Giving an AI Agent a Memory: Building a Self-Curating Knowledge Base for Game Development
Giving an AI Agent a Memory: A Self-Curating Knowledge Base for Game Development
Why I stopped letting my AI assistant re-learn the whole codebase every morning — and built it a memory that curates itself.
The problem I kept hitting
On a fast-moving commercial Unity mobile-game project, the hardest part of plugging in an AI assistant wasn't the model — it was the context. Every session, the assistant started from zero: re-reading the codebase, re-deriving how a feature worked, often landing on a slightly different answer than yesterday. Meanwhile the actual knowledge was scattered across three places that quietly contradicted each other — daily commits, code-review notes, and ticket specs — and the game designers, who couldn't read C#, still needed to know "what does this feature touch, and is this request even feasible?"
I didn't want a smarter prompt. I wanted the system to have a memory that stayed current on its own.
The bet: three systems, one knowledge flywheel
Instead of one monolith, I split the work across three cooperating systems:
- Game Source — the game client. It only produces material: a daily code review that emits pure "code does X + file:line" facts, with no opinions.
- Game Agent — the brain. It curates that raw material into a knowledge base, answers feasibility questions, and is deliberately kept outside the game repo so the whole mechanism is portable to the next project.
- Task — a self-built ticketing system. Requests the agent works out flow into it as tickets; completed tickets flow back into curation.
That last loop matters: specs feed in, completed work feeds back, and the knowledge base gets stronger the longer the project runs. A flywheel, not a snapshot.
The non-obvious trade-offs
A few decisions went against my first instinct, and those are the ones worth writing down.

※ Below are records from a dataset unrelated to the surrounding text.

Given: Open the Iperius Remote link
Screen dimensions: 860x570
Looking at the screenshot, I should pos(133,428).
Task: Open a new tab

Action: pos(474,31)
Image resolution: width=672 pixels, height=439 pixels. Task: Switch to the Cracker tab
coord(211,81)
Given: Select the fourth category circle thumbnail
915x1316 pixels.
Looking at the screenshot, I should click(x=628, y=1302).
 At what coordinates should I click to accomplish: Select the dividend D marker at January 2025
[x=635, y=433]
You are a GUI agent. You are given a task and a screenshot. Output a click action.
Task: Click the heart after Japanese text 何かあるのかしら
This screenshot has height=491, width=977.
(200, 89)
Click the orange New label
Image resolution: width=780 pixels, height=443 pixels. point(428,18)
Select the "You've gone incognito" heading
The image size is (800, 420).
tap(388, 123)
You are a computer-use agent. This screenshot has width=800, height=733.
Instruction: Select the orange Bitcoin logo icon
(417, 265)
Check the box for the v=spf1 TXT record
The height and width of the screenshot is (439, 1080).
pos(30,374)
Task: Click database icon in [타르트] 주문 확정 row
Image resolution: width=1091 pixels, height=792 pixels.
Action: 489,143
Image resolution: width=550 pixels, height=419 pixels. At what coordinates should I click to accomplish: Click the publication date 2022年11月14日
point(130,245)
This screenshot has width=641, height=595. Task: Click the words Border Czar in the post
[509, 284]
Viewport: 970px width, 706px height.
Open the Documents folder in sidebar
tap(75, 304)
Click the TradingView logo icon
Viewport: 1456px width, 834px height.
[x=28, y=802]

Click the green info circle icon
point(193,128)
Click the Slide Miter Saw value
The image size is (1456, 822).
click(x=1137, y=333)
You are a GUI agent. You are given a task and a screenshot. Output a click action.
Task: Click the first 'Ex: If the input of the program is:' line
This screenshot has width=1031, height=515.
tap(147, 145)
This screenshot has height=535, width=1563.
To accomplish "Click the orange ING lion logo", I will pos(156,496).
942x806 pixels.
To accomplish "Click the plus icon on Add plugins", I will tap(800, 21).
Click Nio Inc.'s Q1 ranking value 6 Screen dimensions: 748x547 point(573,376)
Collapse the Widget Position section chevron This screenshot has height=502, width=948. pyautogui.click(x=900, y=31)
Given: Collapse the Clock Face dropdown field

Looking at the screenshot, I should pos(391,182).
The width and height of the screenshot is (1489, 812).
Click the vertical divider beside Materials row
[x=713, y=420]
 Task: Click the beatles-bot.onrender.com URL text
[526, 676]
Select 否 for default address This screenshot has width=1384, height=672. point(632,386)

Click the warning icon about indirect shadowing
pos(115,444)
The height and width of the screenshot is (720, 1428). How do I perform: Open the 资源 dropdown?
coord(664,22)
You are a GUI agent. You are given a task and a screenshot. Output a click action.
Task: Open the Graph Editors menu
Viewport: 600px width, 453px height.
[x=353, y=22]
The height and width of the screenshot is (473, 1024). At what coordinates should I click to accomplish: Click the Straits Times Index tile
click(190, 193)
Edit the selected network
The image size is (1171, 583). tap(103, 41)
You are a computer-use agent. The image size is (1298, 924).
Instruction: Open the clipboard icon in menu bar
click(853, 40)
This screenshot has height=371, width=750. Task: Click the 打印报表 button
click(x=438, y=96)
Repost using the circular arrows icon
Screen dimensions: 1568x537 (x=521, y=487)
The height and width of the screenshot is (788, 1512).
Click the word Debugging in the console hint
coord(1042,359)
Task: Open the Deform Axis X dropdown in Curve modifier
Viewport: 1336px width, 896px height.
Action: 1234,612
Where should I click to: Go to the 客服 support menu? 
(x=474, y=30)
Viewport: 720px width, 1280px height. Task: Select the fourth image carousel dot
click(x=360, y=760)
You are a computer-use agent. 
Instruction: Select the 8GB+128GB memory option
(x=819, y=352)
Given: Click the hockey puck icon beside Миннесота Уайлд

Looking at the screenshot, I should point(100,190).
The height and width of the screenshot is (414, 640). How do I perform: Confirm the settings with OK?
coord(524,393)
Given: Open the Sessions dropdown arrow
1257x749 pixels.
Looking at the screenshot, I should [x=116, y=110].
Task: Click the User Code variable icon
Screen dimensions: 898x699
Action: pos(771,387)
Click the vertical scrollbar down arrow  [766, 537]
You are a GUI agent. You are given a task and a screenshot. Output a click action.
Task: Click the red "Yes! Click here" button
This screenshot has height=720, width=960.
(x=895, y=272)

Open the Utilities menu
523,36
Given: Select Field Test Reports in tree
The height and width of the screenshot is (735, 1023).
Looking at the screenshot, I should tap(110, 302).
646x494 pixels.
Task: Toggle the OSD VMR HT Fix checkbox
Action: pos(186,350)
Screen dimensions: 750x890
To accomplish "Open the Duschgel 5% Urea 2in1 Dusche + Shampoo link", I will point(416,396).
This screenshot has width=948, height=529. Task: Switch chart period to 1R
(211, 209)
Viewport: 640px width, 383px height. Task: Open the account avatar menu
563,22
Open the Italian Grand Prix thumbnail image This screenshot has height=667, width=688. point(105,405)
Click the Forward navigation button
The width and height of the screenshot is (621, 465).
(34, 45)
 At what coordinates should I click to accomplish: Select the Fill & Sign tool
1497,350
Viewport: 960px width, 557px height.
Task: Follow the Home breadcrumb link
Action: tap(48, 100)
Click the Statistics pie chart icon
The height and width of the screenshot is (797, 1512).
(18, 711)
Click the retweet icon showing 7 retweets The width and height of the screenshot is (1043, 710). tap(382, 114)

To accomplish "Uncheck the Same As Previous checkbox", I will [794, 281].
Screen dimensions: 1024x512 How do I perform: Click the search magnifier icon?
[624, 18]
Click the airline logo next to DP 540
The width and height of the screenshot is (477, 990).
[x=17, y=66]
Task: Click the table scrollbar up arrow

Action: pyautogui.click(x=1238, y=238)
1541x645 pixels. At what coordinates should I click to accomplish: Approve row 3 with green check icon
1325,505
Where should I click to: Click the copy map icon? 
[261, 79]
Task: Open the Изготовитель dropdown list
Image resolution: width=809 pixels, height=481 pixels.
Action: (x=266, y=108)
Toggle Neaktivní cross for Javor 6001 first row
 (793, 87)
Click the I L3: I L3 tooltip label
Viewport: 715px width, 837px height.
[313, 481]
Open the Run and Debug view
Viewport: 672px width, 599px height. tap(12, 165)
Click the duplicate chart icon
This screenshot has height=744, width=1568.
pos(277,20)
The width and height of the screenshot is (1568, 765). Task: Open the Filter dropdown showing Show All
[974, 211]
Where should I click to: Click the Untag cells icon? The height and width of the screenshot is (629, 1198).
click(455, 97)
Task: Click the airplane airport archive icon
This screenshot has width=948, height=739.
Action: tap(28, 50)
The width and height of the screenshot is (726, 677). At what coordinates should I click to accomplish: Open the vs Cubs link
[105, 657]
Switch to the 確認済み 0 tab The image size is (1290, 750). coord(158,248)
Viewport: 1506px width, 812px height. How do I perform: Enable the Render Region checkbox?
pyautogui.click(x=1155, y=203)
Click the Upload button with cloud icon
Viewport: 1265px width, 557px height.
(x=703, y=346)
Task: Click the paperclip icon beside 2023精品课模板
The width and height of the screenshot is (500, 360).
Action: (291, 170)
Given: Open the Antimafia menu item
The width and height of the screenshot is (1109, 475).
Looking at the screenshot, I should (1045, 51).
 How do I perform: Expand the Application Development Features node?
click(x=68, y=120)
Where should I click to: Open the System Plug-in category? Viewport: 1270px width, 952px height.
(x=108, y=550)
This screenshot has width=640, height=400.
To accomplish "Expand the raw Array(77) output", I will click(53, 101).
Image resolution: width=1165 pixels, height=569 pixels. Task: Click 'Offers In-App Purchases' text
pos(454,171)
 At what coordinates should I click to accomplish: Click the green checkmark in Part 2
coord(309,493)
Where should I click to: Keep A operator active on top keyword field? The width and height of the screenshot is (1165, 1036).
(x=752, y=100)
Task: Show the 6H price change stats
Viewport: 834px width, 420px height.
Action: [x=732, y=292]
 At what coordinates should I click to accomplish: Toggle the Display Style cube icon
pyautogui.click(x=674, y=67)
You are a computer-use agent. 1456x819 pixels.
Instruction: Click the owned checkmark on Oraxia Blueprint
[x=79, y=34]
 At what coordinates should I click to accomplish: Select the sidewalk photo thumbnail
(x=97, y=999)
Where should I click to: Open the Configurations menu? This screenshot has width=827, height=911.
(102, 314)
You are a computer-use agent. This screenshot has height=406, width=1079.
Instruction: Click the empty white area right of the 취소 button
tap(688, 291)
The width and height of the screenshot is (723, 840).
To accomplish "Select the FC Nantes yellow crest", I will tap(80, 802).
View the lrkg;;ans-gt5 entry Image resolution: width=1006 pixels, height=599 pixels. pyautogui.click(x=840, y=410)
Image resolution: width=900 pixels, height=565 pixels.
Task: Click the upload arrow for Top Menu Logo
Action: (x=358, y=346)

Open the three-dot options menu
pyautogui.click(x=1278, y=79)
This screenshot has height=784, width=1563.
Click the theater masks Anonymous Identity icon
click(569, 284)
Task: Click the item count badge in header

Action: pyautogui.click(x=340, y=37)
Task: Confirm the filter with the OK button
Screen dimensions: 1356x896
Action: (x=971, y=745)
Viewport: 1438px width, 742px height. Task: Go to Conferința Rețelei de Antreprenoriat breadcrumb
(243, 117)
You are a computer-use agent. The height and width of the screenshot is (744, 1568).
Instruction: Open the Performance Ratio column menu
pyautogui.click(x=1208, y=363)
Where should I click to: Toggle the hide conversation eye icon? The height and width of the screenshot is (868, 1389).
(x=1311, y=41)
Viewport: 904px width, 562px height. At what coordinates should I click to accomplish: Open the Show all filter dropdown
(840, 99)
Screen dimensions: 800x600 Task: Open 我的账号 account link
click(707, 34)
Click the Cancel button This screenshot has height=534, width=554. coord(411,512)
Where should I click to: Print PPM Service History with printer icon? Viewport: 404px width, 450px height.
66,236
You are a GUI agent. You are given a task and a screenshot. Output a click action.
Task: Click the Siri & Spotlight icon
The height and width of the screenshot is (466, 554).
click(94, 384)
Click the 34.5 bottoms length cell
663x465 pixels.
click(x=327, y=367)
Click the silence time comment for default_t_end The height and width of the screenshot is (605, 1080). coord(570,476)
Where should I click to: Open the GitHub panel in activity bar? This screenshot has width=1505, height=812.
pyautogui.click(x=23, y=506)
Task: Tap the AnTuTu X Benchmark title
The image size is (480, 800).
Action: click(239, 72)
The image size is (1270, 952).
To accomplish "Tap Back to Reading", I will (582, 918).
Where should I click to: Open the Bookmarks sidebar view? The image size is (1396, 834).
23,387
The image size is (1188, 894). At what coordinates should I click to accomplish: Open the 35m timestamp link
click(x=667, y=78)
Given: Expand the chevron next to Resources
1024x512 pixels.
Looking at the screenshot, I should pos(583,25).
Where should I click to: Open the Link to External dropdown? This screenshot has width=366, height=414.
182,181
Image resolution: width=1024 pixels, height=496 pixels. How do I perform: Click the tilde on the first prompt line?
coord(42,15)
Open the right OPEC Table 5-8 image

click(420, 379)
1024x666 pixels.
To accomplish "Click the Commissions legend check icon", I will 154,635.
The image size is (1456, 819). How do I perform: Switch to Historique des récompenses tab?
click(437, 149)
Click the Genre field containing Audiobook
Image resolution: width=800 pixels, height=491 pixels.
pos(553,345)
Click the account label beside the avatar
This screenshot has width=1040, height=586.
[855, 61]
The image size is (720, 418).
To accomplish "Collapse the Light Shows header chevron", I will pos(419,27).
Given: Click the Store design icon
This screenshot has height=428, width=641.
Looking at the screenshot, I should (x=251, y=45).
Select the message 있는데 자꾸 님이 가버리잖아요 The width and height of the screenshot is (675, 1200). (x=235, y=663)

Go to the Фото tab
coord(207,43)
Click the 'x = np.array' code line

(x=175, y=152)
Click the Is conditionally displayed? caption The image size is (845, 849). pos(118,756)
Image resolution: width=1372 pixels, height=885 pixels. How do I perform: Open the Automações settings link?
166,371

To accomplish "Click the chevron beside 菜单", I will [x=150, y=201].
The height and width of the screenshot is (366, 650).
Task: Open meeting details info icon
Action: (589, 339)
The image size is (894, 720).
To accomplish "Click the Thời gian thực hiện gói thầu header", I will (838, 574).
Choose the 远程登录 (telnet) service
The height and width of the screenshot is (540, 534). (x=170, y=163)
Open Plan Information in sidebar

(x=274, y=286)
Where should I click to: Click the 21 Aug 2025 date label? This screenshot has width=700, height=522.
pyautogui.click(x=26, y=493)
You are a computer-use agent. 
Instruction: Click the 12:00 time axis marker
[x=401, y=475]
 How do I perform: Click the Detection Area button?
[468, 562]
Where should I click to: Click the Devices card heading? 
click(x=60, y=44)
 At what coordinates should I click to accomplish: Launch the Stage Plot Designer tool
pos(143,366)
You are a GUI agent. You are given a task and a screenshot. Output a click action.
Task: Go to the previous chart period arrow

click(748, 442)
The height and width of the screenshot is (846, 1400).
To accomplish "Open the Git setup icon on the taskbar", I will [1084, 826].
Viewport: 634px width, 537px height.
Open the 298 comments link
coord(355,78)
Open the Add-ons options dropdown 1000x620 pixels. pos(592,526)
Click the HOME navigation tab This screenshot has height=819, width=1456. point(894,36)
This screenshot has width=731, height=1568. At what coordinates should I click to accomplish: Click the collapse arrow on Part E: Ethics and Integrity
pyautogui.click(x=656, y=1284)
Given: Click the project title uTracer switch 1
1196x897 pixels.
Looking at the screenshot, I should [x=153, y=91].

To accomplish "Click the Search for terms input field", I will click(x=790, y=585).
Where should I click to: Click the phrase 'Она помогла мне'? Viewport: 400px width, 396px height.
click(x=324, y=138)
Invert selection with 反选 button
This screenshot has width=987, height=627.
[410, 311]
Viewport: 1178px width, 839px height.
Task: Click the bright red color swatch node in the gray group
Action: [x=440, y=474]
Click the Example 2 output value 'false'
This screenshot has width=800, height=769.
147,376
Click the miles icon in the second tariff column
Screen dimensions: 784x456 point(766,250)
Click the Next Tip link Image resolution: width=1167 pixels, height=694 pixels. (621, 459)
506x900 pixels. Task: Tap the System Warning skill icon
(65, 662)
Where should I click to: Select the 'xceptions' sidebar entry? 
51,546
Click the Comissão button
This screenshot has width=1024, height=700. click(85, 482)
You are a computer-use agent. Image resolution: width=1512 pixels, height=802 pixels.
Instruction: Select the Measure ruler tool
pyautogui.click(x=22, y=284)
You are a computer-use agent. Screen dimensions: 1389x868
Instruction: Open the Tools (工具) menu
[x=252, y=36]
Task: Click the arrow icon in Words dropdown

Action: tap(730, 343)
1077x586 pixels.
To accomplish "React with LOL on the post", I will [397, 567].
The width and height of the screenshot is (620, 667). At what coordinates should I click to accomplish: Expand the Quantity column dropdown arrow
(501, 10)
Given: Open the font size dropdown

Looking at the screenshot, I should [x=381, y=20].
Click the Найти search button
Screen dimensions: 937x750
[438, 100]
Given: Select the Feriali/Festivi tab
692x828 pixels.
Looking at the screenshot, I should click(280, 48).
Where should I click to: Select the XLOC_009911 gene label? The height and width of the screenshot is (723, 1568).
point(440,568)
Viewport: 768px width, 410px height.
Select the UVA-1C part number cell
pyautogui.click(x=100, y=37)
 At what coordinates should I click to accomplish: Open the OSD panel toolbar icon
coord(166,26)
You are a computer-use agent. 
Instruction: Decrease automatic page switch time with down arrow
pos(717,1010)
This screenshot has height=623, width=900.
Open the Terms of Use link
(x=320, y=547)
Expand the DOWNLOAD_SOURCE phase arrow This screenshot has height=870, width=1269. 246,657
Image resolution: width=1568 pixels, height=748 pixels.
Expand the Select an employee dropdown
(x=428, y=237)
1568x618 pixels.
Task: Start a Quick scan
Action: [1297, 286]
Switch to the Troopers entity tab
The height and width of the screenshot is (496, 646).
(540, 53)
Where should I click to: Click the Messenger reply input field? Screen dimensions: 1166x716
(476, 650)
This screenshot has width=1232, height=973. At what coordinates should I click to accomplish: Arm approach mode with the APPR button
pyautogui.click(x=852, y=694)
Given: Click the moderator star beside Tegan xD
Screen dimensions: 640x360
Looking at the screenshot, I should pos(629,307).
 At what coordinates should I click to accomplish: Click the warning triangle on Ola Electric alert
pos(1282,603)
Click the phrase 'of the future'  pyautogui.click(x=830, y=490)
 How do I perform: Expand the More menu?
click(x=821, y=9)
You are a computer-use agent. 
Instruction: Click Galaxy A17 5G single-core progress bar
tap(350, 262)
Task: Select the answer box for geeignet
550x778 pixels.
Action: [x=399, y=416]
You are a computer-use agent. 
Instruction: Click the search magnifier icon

I didn't use RAG. The reflexive move is to chunk everything, embed it, and retrieve by similarity. I tried that on a predecessor system and it was a poor fit for game-dev data: structured specs got flattened into soup, superseded discussion got confused with final decisions, and "who decided this" became guesswork. So I moved the hard work from query-time to write-time. When the agent curates, it preserves structure and writes clean, human-readable knowledge pages — each with machine-readable frontmatter, a plain-prose reading layer, and footnotes citing exact file.cs:line. One file, three audiences, no forking.
The LLM never infers authority. Knowledge from a real code review (Tier 1) always outranks a ticket spec (Tier 2), regardless of date — a two-month-old ticket should never overwrite a fact I just read from live code. But the key discipline is that humans and rules decide the tiers and the "final decision" status; the model only executes and writes structured content correctly. It never guesses which source wins. That makes the whole pipeline predictable and auditable — when something's wrong, it's a rule that's wrong, not the model's mood that day.
I built my own ticketing instead of reaching for Jira or Trello. Game-content tickets are highly custom and need to plug into the agent flow. I kept the ticketing system intentionally minimal and fully decoupled — it holds no LLM logic at all. All the intelligence stays on the agent side; the ticketing layer just persists and tracks work.
There's also a routing index the agent uses for retrieval. I made it impossible to hand-edit: it's regenerated from each page's frontmatter, and CI fails if it drifts. A routing table that can rot silently is worse than no routing table.
Making it runnable
Design notes are easy to wave at; running code is harder to fake. So alongside the write-up, I packaged a de-identified starter kit — three folders mirroring the three systems, with the portable pieces actually runnable: regenerate the routing index from sample knowledge pages, dry-run the config deploy, run the daily code-review collector. The content is entirely synthetic; the mechanism is real.
What I'd take to the next project
The lesson that generalized best wasn't a clever prompt or a framework. It was this: the scarce resource in an agent system is the signal-to-noise ratio of what enters the knowledge base. I once planned to auto-convert design spreadsheets into AI-readable docs, measured a ~30% useful conversion rate, and cut the whole feature. Knowing when not to add a source turned out to matter as much as any algorithm.
Give your agent a memory — but be ruthless about what you let it remember.
The design showcase lives at GamePlusAIAgent (de-identified). A runnable starter kit mirrors the three systems in a separate repo.